抜粋 —

運動器理学療法研究室
Musculoskeletal Physiotherapy Laboratory

市橋教授と八木講師の論文「Infrapatellar fat pad stiffness is associated with knee symptoms in patients with knee osteoarthritis」がClinical Rhematologyに採択されました

業績

膝OAの重症度や症状に膝蓋下脂肪体の硬さが関連することを示した市橋教授と八木講師の論文が、Clinical Rhematologyにアクセプトされました。

Infrapatellar fat pad stiffness is associated with knee symptoms in patients with knee osteoarthritis

Sayaka Okada,  Masashi Taniguchi, Masahide Yagi, Shogo Okada, Kaede Nakazato, Yoshiki Motomura, Yoshihiro Fukumoto, Masashi Kobayashi, Kyoseki Kanemitsu, Noriaki Ichihashi

Clinical Rheumatology

研究概要

膝蓋下脂肪体(IFP)の炎症や線維化は、変形性膝関節症(膝OA)に関連し、その発症および進行に関与すると報告されています。IFPには自由神経終末が存在し、組織の硬さや大きさの変化が膝の症状に影響を及ぼす可能性があります。これまでの研究では、膝OAの重症度とIFPの大きさの関連について十分な検討がされていません。また、症状との関連については、IFPの大きさは症状と関連せず、硬さがOAの重症度や症状と関係することが示唆されています。しかし、この研究では一般的に膝OAの症状に影響を及ぼす可能性のある要因が十分に考慮されていませんでした。そこで本研究では、膝OAの重症度別にIFPの硬さ・大きさを比較し、加えて、歩行中の膝関節モーメントおよび下肢筋力の影響を考慮したうえで、IFPの硬さおよび大きさと膝の症状との関連を明らかにすることを目的としました。その結果、重度の膝OA患者では、健常高齢者と比較してIFPが有意に硬いことが示されました。また、IFPの硬さは症状の強さと有意に関連しており、IFPが硬いほど症状が強いことが明らかとなりました。一方、IFPの大きさは膝OAの重症度および症状とは有意な関連を示しませんでした。これらの結果から、IFPは膝OAの重症度および症状に関連して変化する関節構造であり、特にその「硬さ」が重要な特徴であることが示唆されました。

(保存済みのデータ項目)
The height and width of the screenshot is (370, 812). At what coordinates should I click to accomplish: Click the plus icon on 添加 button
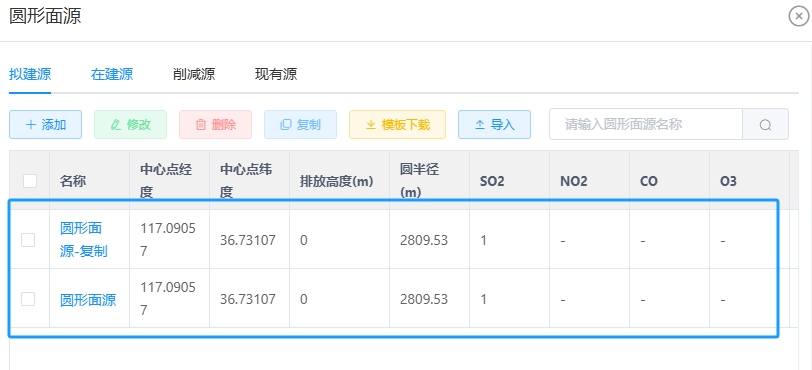[x=31, y=125]
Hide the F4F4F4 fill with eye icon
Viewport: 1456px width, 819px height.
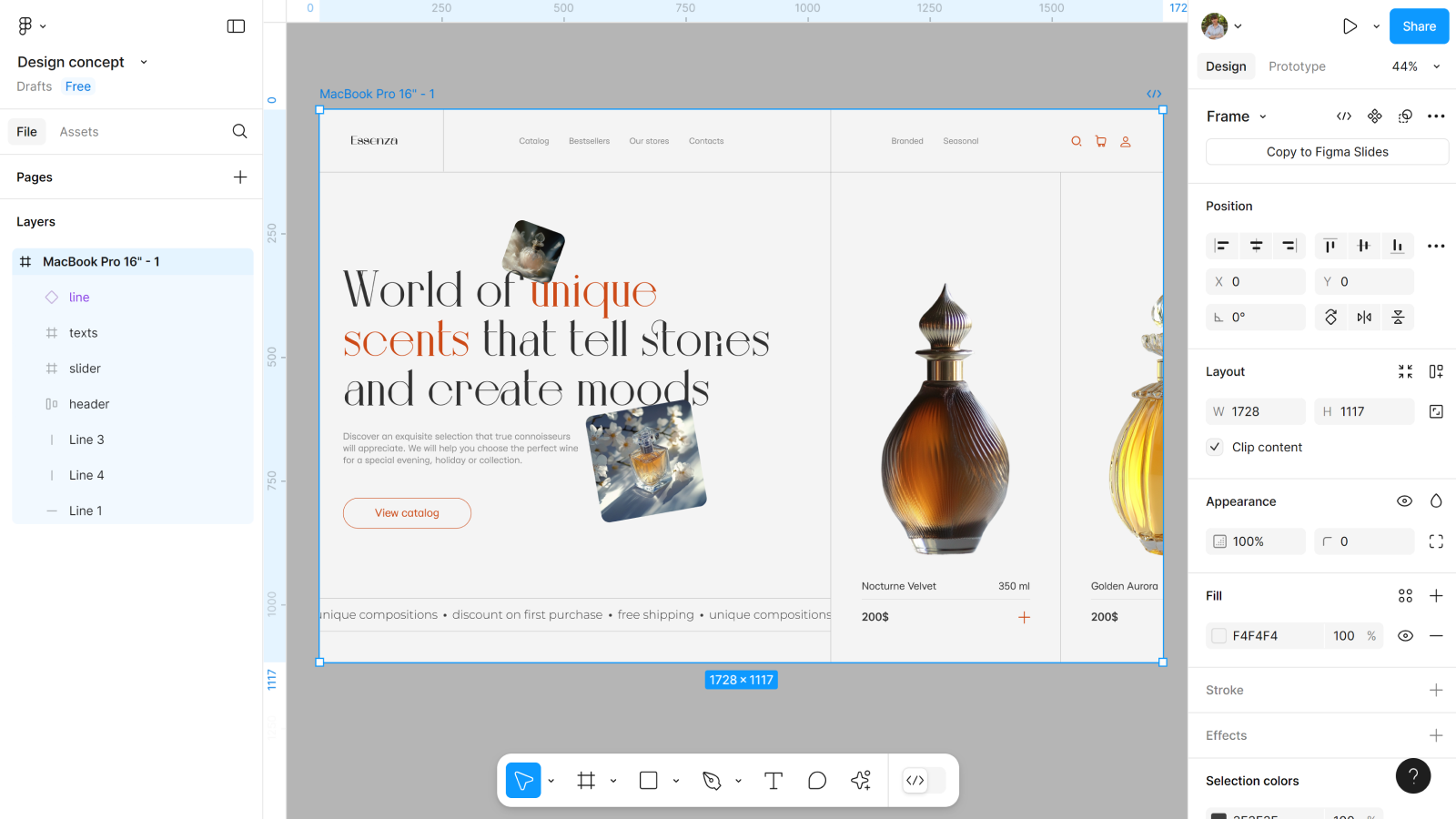tap(1405, 636)
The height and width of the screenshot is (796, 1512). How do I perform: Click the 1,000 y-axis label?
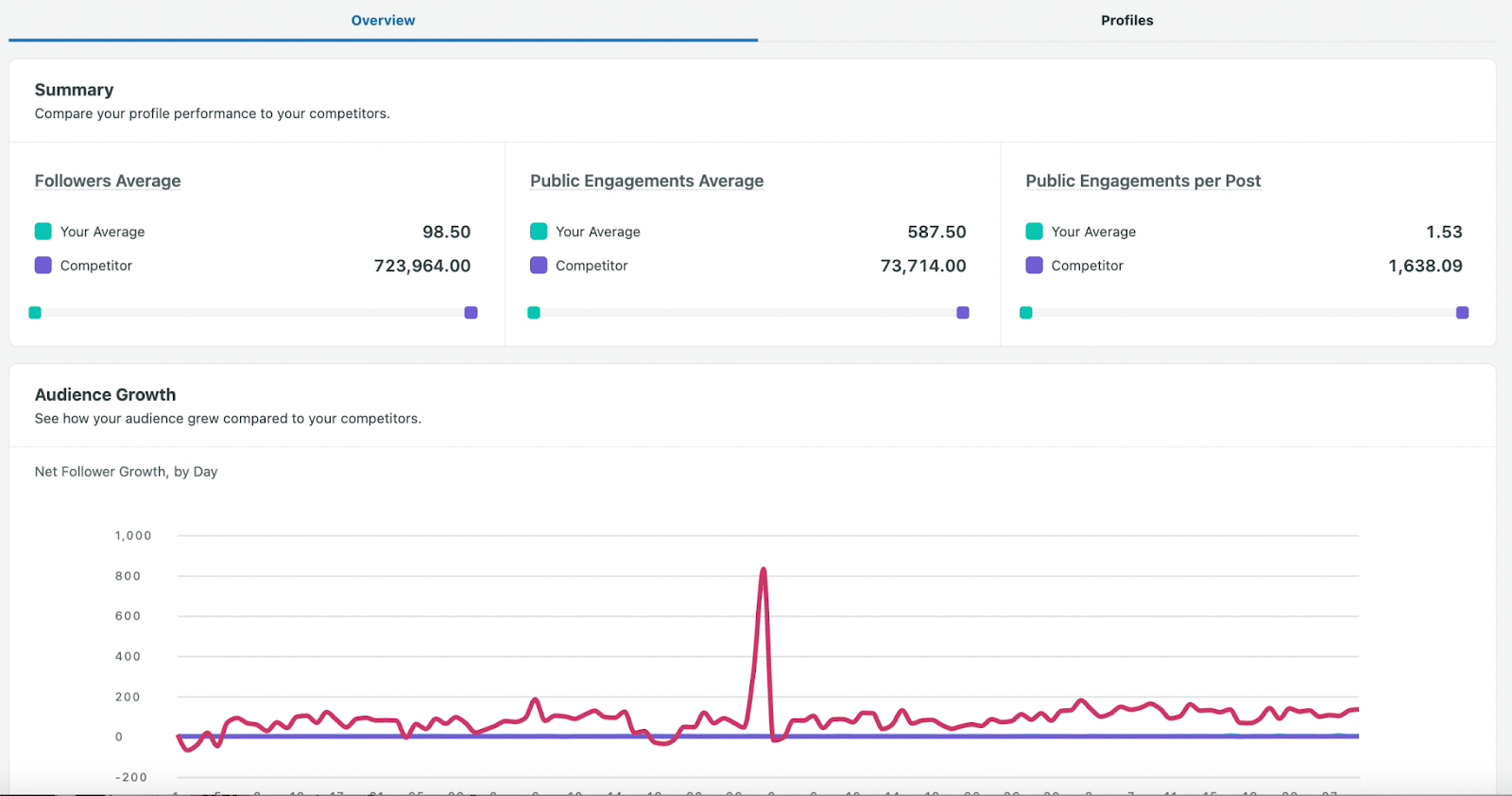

設問 —
A) 抜粋の「市橋教授と八木講師の論文「Infrapatellar fat pad」から「gyにアクセプトされました。」までをすべて書き直し、「八木講師」を「八木先生」に置き換えること。
B) 抜粋の一文「その結果、重度の膝OA患者では、健常高齢者と比較してIFPが有意に硬いことが示されました。」を英語に訳すこと。

設問ごとの出力 —
A)
市橋教授と八木先生の論文「Infrapatellar fat pad stiffness is associated with knee symptoms in patients with knee osteoarthritis」がClinical Rhematologyに採択されました

業績

膝OAの重症度や症状に膝蓋下脂肪体の硬さが関連することを示した市橋教授と八木先生の論文が、Clinical Rhematologyにアクセプトされました。

B) As a result, the IFP was shown to be significantly stiffer in patients with severe knee OA than in healthy older adults.